On Monday, the Federal Trade Commission announced a settlement with Zoom that will require the company to implement stronger security programs. Since May, the FTC has been investigating the video conference platform, accusing it of engaging in “deceptive and unfair practices that undermined the security of its users.” Zoom has not admitted any wrongdoing and does not face any financial penalties, but it has agreed to new security practices as part of the settlement.

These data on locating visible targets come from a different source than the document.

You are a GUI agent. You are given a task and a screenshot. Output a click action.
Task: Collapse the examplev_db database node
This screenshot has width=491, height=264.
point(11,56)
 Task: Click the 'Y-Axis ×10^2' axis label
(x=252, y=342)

According to the FTC complaint, Zoom, which saw its daily user base skyrocket from 10 million in December 2019 to 300 million in April during the COVID-19 pandemic, falsely claimed its video calls were protected by end-to-end encryption. (Those figures count a person participating in several Zoom meetings in a single day as multiple users.) “In reality, the FTC alleges, Zoom maintained the cryptographic keys that could allow Zoom to access the content of its customers’ meetings, and secured its Zoom Meetings, in part, with a lower level of encryption than promised,” the FTC said Monday in a press release. “Zoom’s misleading claims gave users a false sense of security, according to the FTC’s complaint, especially for those who used the company’s platform to discuss sensitive topics such as health and financial information.”

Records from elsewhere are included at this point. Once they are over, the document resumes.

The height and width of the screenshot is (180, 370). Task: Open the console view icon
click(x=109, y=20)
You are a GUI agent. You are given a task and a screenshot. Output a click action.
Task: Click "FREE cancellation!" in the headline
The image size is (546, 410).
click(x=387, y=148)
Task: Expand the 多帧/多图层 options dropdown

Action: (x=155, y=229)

The complaint also alleged that Zoom misled users into believing their stored recorded meetings on the platform’s cloud storage were encrypted as soon as the meeting ended, when in reality, some recordings were stored on its servers for up to two months unencrypted. Not only that, but the FTC said that in 2019 Zoom “secretly installed software” called ZoomOpener, which allowed the platform to automatically open on Mac desktops without permission from the user. This heightened users’ risk of “remote video surveillance by strangers.” Through an update in July 2019, Apple removed ZoomOpener from users’ computers.

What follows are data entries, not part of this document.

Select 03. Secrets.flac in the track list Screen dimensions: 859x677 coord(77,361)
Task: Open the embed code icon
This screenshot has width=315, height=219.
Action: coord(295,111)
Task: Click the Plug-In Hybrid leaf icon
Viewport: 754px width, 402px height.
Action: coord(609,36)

The settlement passed 3–2, with FTC Commissioners Rohit Chopra and Rebecca Kelly Slaughter dissenting. “The settlement provides no help for affected users. It does nothing for small businesses that relied on Zoom’s data protection claims,” Chopra wrote in his dissent. Zoom also doesn’t have to face any financial penalties. But it already rolled out two-factor authentication earlier this year and has deployed end-to-end encryption—though you have to turn it on manually.
“We are proud of the advancements we have made to our platform, and we have already addressed the issues identified by the FTC,” said the company in an email to Slate. “Today’s resolution with the FTC is in keeping with our commitment to innovating and enhancing our product as we deliver a secure video communications experience.” As part of the settlement, the company must implement a new mandated information security program within 60 days, use safeguards such as multifactor authentication and data deletion, and review software updates for security flaws.
In April, Josephine Wolff wrote a partial defense of Zoom for Future Tense, saying, “all things considered, it’s doing a hell of a job scaling up its service and trying to respond very quickly to all of the concerns being raised about its product. Most of all, I admire its honesty and transparency about its shortcomings and its attempts to fix the vulnerabilities that have been identified, almost entirely within the past few weeks.”
Update, Nov. 11, 2020: This article was updated to clarify that the daily count of Zoom use includes multiple Zoom meetings by the same users.